UNE PARADE CONTRE LES DÉSERTS MÉDICAUX ?

Une étude plaide pour la création de centres de soins infirmiers afin d’aider au développement de nouveaux centres de santé polyvalents dans le nord et l’ouest de la France, régions fortement touchées par les déserts médicaux.

Commandée par la Fédération des établissements hospitaliers et d’aide à la personne privés non lucratifs (Fehap), pour être présentée lors de son congrès de 2014, l’étude « Les centres de santé : une géographie rétro prospective »(1), réalisée par le géographe de la santé Emmanuel Vigneron, professeur à l’université Montpellier 3 et à l’Institut des hautes études de développement et d’aménagement des territoires en Europe, fait date depuis sa publication. C’est la première fois, en effet, qu’on se penchait sur l’histoire, le développement, le pourquoi et le comment de leur l’implantation sur le territoire et surtout qu’ils étaient comptés de manière exhaustive : soit 1 842 structures.

200 millions d’euros

Richement documentée et illustrée, cette somme est à mettre entre toutes mains de celles et ceux qui veulent travailler dans un centre de santé, qu’il soit associatif, mutualiste ou municipal.
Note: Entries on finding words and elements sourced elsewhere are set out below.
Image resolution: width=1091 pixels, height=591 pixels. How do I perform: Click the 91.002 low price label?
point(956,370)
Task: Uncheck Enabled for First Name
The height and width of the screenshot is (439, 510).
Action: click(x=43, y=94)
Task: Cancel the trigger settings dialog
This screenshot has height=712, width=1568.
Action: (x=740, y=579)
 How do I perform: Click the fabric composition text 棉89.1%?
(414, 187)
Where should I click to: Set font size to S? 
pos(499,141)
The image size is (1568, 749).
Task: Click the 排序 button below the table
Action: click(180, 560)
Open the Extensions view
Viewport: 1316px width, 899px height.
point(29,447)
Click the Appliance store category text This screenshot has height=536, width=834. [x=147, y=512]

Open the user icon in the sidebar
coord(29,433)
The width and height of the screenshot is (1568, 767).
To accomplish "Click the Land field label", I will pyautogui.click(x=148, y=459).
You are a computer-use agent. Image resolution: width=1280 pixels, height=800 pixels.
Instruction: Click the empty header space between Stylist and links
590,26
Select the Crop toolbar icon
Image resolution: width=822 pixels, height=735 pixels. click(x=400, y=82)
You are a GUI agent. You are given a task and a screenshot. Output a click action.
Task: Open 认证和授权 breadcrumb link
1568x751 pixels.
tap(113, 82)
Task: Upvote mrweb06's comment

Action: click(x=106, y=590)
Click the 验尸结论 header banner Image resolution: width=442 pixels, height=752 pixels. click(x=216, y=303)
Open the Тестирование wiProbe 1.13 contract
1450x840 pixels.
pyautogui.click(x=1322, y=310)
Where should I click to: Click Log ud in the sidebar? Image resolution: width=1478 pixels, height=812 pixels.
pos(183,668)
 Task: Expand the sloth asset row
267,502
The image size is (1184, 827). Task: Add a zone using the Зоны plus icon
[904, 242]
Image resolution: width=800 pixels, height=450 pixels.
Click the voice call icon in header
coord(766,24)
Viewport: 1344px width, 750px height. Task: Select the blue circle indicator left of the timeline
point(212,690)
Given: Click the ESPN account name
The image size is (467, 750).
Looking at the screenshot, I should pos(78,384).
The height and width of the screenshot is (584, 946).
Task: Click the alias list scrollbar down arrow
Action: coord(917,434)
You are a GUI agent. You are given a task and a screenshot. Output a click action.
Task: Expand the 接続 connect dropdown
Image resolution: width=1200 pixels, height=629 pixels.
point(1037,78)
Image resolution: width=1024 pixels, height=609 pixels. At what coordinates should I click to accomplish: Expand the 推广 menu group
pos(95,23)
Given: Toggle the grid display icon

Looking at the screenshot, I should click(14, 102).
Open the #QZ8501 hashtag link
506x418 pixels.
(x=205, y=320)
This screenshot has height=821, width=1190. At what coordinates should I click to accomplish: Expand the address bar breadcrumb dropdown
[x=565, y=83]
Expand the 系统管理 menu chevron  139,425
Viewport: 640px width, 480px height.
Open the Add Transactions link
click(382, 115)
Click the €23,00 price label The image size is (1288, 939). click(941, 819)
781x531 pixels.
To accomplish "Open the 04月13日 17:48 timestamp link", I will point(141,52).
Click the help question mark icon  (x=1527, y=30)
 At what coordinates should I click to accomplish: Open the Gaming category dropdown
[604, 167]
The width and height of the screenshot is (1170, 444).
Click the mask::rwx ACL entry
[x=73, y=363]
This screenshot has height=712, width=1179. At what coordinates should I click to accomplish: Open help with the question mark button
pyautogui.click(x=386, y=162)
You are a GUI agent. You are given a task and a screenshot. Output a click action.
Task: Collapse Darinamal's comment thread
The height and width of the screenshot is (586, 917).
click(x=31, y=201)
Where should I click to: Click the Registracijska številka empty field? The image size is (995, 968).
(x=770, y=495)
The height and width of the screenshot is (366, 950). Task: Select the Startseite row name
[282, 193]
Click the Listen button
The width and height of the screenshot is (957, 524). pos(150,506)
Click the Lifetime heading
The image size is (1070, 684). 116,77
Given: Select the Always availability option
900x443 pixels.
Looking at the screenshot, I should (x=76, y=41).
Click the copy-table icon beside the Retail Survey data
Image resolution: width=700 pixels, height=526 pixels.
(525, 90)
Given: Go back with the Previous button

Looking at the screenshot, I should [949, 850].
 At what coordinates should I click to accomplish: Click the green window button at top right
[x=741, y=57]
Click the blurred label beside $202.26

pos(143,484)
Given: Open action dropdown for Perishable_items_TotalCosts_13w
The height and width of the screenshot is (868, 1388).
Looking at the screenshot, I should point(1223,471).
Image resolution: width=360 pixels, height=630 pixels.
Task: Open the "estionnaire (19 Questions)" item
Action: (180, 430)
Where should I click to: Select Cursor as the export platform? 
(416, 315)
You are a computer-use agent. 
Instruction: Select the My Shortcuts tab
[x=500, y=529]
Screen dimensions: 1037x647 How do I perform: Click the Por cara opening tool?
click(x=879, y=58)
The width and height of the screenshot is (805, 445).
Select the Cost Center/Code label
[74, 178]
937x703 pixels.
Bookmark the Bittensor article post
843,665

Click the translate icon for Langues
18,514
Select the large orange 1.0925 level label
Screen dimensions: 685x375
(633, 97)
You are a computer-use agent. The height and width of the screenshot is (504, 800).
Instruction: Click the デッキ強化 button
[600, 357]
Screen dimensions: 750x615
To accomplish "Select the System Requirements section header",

L’étude présente notamment un atlas des centres de santé, une géographie prospective et une mutation territoriale de la France et des zones prioritaires de développement de ces établissements. Dans ce dernier inventaire, six zones sont distinguées : la France rurale en marge (641 cantons, 3,5 millions d’habitants), les espaces ruraux en reconquête ou de refuge (728 cantons, 7,3 M hab), la France des situations menacées (662 cantons, 11,6 M hab), la France urbaine en très grande difficulté (294 cantons, 12,4 M hab), la France moyenne des périphéries urbaines et familiales (1 170 cantons, 16,3 M hab) et la France des beaux quartiers (240 cantons, 11,3 M hab). Fort de ce travail, Emmanuel Vigneron recommande la création de quelque 400 centres supplémentaires dont il cartographie précisément le lieu d’installation : en priorité au nord et à l’ouest de l’Hexagone. Une mesure qu’il chiffre à environ 200 millions d’euros. Presque une goutte d’eau au regard de ce que coûtent les déserts médicaux en termes de santé publique…

1 - À télécharger sur le site de la Fehap (http://bit.ly/1lTLuch).

SAVOIR PLUS

LES CLÉS DU MÉTIER

→ Salaires. Les infirmières qui travaillent dans des CMS sont agents de la fonction publique territoriale. Sous ce statut, elles peuvent également être en détachement de la fonction publique hospitalière. Les grilles de salaires dans les deux fonctions publiques sont quasiment identiques : 1 615 € en début de carrière et 2 407 € en fin de carrière pour la territoriale contre 1 514 € et 2 384 € pour la filière hospitalière. Les primes et avantages en nature peuvent varier d’une municipalité à l’autre.

→ ESI. La plupart des centres municipaux de santé accueillent des étudiants en soins infirmiers pour des stages de 5 ou 10 semaines. S’ils sont sous la responsabilité d’une référente. Ils travaillent en général avec l’ensemble de l’équipe.

→ Formation. Les infirmières des CMS sont également soumises au développement professionnel continu (DPC). Elles ont, en plus de l’offre de formation offertes par les organismes privés et les universités, accès à celle du Centre national de la fonction publique territoriale qui propose une quarantaine de formations ciblées IDE.